SAP Pushes CRM in Latest Bid for SMB Sales

Richard Adhikari

Updated · May 20, 2008

Small and medium-sized businesses constitute the bulk of the economy, it's no surprise that enterprise software and hardware vendors have been going crazy trying to figure out ways to market to them.

Take the case of SAP: Just over two years ago, it began efforts to target medium-sized businesses with MySAP CRM, its customer relationship management product, which it offered as a hosted service.

Since then, Salesforce.com (NYSE: CRM) and Oracle (NASDAQ: ORCL) have grown to dominate the market with their products, leaving SAP behind in the dust; Microsoft is emerging as a real threat as well, with its Microsoft Dynamics CRM 4.0 available both hosted on-premises and in software as a service (SaaS) form; and SAP has been forced to push back the rollout of Business ByDesign, its SaaS suite, by 12 to 18 months.

Undaunted, SAP (NYSE: SAP) announced new CRM functionality in its Business All-in-One solution for medium-sized companies at SAPPHIRE Europe, its user conference being held in Berlin this week.

The new CRM functionality in SAP Business All-in-One borrows from the Web-based SAP NetWeaver integration and application platform.

Here's the kicker — Business All-in-One is a customized, on-premises solution — meaning the business customer hosts applications on his or her own server, which is quite the opposite of the SaaS approach.

So which approach does SAP think will work?

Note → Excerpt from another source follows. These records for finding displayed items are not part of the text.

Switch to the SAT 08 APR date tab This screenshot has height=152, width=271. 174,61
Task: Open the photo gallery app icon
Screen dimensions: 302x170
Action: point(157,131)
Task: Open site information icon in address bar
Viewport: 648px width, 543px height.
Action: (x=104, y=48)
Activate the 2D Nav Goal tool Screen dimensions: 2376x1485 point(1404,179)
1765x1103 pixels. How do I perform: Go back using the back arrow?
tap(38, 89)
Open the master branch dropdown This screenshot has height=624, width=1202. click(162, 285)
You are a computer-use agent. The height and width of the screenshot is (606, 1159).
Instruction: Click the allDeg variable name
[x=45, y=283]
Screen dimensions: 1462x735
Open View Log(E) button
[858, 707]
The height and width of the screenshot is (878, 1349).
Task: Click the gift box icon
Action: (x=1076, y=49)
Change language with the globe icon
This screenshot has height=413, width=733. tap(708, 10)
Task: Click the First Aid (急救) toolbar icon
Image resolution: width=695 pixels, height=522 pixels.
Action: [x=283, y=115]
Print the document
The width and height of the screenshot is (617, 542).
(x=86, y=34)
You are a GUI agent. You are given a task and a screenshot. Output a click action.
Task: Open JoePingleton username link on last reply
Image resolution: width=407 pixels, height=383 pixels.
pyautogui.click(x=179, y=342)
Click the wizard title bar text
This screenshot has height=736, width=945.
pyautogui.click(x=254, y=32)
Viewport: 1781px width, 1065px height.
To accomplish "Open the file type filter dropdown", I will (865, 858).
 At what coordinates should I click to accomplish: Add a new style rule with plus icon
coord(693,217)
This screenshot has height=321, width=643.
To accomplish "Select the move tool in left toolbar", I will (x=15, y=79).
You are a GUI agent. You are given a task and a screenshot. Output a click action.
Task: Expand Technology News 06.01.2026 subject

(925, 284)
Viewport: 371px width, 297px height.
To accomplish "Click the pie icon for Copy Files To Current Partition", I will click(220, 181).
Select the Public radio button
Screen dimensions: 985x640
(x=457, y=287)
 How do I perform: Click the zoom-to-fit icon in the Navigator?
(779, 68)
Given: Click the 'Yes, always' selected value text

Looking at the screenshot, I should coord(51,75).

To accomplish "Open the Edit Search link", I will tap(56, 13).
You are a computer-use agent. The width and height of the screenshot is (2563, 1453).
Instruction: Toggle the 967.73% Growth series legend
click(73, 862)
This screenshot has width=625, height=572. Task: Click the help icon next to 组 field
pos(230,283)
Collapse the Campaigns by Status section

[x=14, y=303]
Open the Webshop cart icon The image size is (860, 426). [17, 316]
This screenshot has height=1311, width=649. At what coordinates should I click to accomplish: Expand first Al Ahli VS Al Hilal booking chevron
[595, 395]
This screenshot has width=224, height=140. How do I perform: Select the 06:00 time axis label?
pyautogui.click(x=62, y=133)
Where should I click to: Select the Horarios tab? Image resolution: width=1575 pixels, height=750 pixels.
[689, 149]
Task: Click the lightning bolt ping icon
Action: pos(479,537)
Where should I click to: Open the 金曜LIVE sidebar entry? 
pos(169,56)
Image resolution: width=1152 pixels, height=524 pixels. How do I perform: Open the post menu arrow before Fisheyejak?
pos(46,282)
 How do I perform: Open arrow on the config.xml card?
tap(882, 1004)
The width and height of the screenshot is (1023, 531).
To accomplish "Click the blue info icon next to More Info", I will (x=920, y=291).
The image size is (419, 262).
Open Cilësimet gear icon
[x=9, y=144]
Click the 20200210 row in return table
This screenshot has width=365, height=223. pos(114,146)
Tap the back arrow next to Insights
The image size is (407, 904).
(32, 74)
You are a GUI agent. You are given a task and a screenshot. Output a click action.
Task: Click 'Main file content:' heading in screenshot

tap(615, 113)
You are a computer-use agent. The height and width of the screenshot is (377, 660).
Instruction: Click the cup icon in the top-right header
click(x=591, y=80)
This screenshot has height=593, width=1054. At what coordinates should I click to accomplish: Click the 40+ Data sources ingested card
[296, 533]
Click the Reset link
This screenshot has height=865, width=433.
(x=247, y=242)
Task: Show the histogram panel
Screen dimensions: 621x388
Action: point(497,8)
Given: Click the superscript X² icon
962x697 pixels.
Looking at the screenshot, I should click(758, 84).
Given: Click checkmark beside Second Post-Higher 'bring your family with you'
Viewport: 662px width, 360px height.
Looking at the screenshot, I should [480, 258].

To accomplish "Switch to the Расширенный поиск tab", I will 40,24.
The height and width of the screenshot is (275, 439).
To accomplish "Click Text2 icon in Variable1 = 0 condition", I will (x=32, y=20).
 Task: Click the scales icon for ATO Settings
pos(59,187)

SaaS, or customized and on-premises?

The more successful players in the CRM arena, Salesforce.com and Microsoft (NASDAQ: MSFT), both follow the SaaS approach, but SAP may be taking a different tack because it's looking to upsell customers.

“I think SAP's appeal with All-in-One is primarily going to be to the company that wants more than CRM,” Josh Greenbaum, principal at Enterprise Applications Consultancy, told InternetNews.com.

SAP's strength is a back-office enterprise resource planning (ERP) system, and “most companies, particularly in the SMB space, want good CRM — they don't necessarily want a tremendous amount of back-office functionality,” Greenbaum said.

That's where Microsoft is going to be strong, because Microsoft Dynamics CRM “is very much focused on an Outlook-like experience that is a stand-alone product, although it has integration capabilities with back-office products,” he said, adding that the “largest part of market demand” is for a stand-alone CRM product.

The move also seems at odds with recent market trends. A recent survey by Access Market International Partners found that 21 percent of small businesses and 31 percent of medium businesses used SaaS in 2007, twice as many as in 2004. Their drivers were lower cost and ease of use.

Yet SAP sees its All-in-One product line finding a market, targeting users too high-end for Microsoft Dynamics and too low-end for Oracle.